- WHAT YOU ARE ASKED TO DO
Return every entry in full, with no alterations.

- DATA FOR REVIEW
·····

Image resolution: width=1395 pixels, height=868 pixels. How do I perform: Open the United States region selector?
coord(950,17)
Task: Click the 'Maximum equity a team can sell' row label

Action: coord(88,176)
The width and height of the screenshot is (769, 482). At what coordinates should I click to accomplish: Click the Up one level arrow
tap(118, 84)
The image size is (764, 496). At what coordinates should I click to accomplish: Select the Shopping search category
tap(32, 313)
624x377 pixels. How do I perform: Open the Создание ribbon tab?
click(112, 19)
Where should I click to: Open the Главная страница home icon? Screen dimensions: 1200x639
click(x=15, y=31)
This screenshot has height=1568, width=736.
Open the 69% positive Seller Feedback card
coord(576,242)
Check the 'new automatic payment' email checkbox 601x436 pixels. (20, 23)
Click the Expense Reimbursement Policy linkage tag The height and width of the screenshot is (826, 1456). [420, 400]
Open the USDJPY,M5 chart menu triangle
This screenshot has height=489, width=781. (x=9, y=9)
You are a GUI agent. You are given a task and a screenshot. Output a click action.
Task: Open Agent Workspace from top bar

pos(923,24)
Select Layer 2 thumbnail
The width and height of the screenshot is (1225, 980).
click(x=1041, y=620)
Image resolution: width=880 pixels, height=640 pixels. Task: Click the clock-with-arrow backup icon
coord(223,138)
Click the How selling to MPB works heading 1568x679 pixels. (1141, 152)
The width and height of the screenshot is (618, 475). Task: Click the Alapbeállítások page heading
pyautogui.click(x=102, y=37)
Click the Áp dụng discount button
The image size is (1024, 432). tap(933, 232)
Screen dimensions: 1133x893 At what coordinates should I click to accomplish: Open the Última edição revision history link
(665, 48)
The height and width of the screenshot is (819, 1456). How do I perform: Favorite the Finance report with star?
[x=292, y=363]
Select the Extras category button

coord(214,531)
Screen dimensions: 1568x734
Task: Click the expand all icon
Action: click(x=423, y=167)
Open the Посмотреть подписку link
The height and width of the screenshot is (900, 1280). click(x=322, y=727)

·····

- ANSWER TO THE EXERCISE
Image resolution: width=1395 pixels, height=868 pixels. How do I perform: Open the United States region selector?
coord(950,17)
Task: Click the 'Maximum equity a team can sell' row label

Action: coord(88,176)
The width and height of the screenshot is (769, 482). At what coordinates should I click to accomplish: Click the Up one level arrow
tap(118, 84)
The image size is (764, 496). At what coordinates should I click to accomplish: Select the Shopping search category
tap(32, 313)
624x377 pixels. How do I perform: Open the Создание ribbon tab?
click(112, 19)
Where should I click to: Open the Главная страница home icon? Screen dimensions: 1200x639
click(x=15, y=31)
This screenshot has height=1568, width=736.
Open the 69% positive Seller Feedback card
coord(576,242)
Check the 'new automatic payment' email checkbox 601x436 pixels. (20, 23)
Click the Expense Reimbursement Policy linkage tag The height and width of the screenshot is (826, 1456). [420, 400]
Open the USDJPY,M5 chart menu triangle
This screenshot has height=489, width=781. (x=9, y=9)
You are a GUI agent. You are given a task and a screenshot. Output a click action.
Task: Open Agent Workspace from top bar

pos(923,24)
Select Layer 2 thumbnail
The width and height of the screenshot is (1225, 980).
click(x=1041, y=620)
Image resolution: width=880 pixels, height=640 pixels. Task: Click the clock-with-arrow backup icon
coord(223,138)
Click the How selling to MPB works heading 1568x679 pixels. (1141, 152)
The width and height of the screenshot is (618, 475). Task: Click the Alapbeállítások page heading
pyautogui.click(x=102, y=37)
Click the Áp dụng discount button
The image size is (1024, 432). tap(933, 232)
Screen dimensions: 1133x893 At what coordinates should I click to accomplish: Open the Última edição revision history link
(665, 48)
The height and width of the screenshot is (819, 1456). How do I perform: Favorite the Finance report with star?
[x=292, y=363]
Select the Extras category button

coord(214,531)
Screen dimensions: 1568x734
Task: Click the expand all icon
Action: click(x=423, y=167)
Open the Посмотреть подписку link
The height and width of the screenshot is (900, 1280). click(x=322, y=727)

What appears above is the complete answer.